= Description of the task =
Look through the records that follow and state how many lines hold the word "beside", without adding anything.

Records from a data collection:
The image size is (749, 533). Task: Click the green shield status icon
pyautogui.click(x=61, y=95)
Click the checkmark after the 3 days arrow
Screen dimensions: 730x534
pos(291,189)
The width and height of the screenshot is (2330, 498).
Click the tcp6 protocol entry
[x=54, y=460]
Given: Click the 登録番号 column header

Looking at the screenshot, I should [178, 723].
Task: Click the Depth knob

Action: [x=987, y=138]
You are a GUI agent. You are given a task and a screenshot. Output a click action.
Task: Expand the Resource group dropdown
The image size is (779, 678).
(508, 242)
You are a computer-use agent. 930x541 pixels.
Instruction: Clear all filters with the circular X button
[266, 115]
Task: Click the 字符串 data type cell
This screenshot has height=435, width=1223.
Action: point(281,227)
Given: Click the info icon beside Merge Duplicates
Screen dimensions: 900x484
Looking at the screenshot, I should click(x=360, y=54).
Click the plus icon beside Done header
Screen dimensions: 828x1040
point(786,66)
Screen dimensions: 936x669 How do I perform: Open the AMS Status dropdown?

= Solution to the exercise =
2